The change means that Campbell's entire line of V8 juices now meets, or in some cases even exceeds, government standards for healthy foods.
“V8 Spicy Hot Low Sodium provides a new offering for consumers who love the taste of V8 Spicy Hot but have bought less due to concerns over the higher levels of sodium,” said Mandel-Sloves. “We have been focused on gradually reducing the sodium in our V8 products and making authentic vegetable nutrition more accessible to consumers.”
In keeping with First Lady Michelle Obama's campaign to fight childhood obesity and promote healthy nutrition, consumers are seeking healthy beverage alternatives, said Andrea Bass, category director, kids' brands, Apple & Eve, Roslyn, N.Y.
“There is a greater recognition today that fruit juice beverages provide nutrition that isn't available from other beverage sources,” Bass said.
There's also more consumer awareness of the benefits of vitamins, antioxidants, fruits and vegetables, she added.
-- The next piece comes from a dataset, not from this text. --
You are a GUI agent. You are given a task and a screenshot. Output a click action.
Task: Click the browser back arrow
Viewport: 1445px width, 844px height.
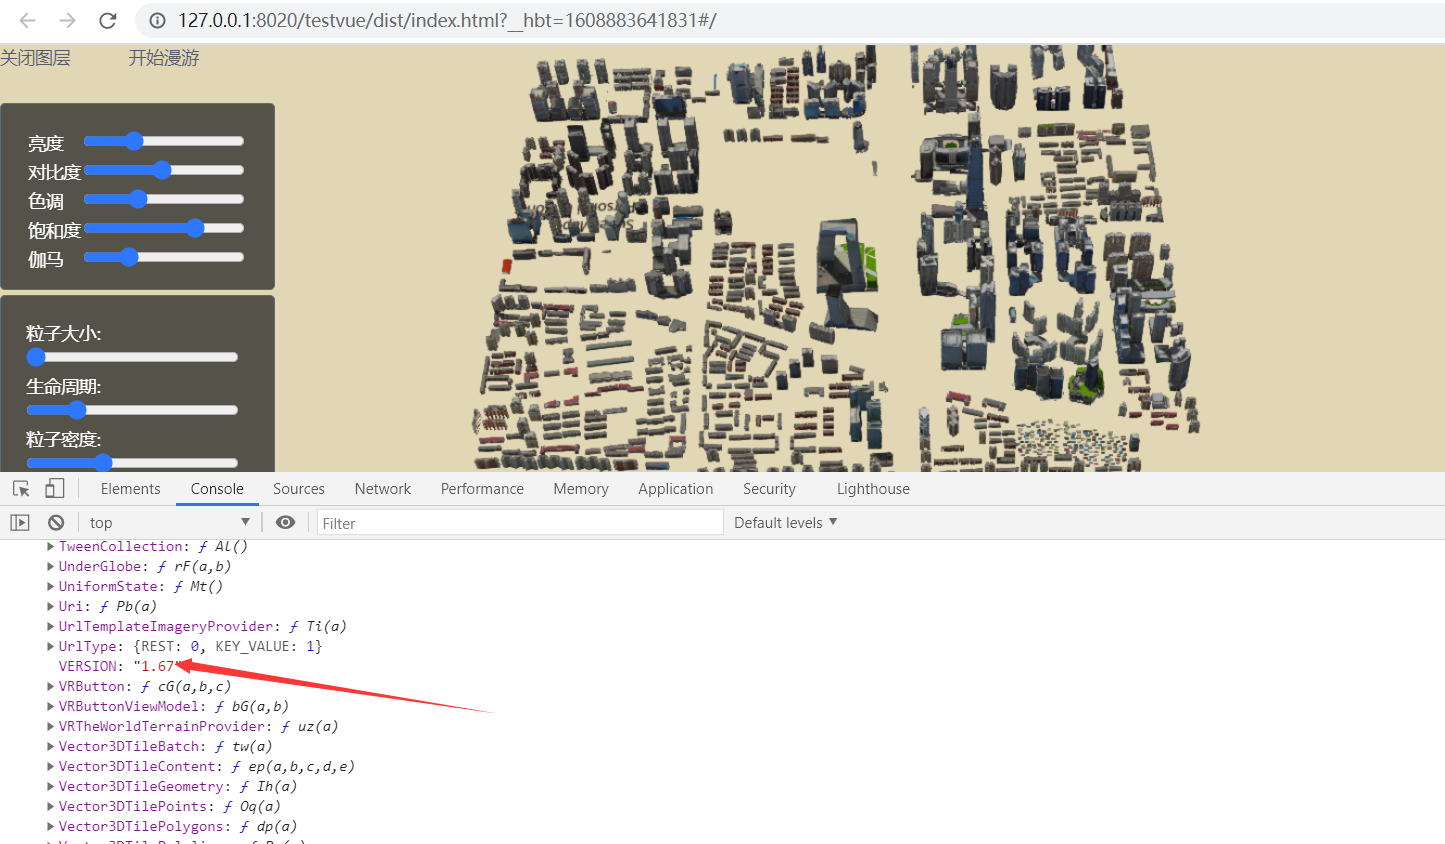click(27, 20)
Apple & Eve offers products that promote health and wellness. Its “Fruitables” provides a full serving of fruits and vegetables. Since it's blended with purified water, it has one-third fewer calories than other juices, according to the company.
“Kids love juice, so it's a great way to deliver the nutrition kids need,” said Bass.
Juices made with 100% juice are commonly featured in the “Living Well, Eating Smart” health and wellness program at Big Y Foods, Springfield, Mass.
Big Y's registered dietitian, Carrie Taylor, often recommends Apple & Eve's Fruitables because they provide both fruit and vegetables like carrots, potatoes, butternut squash, tomatoes and beets.
Taylor also promotes juice for adults. One such brand is Old Orchard Brands' Healthy Balance, a line of low-calorie juice drinks containing Splenda no-calorie sweetener. Flavors include Apple Cranberry, Apple Kiwi Strawberry and Cranberry Grape.
“Healthy Balance is a great way for adults to get a fruity flavored beverage while controlling their carbs at the same time,” she said.
Another recommendation for adults is Ocean Spray “light” juice drinks sweetened with Splenda, said Taylor.
Full-calorie juices are fine for children when consumed in moderation, said Taylor.
“Juice has a place in a healthy diet as long as there's portion control,” she said.
Among the brands she recommends is Mott's Medleys, 100% juice that contains fruit and vegetables plus vitamin E and magnesium. Also from Mott's is Mott's Plus for Kids' Health Juice, a 100% juice fortified with vitamins A and C, and calcium.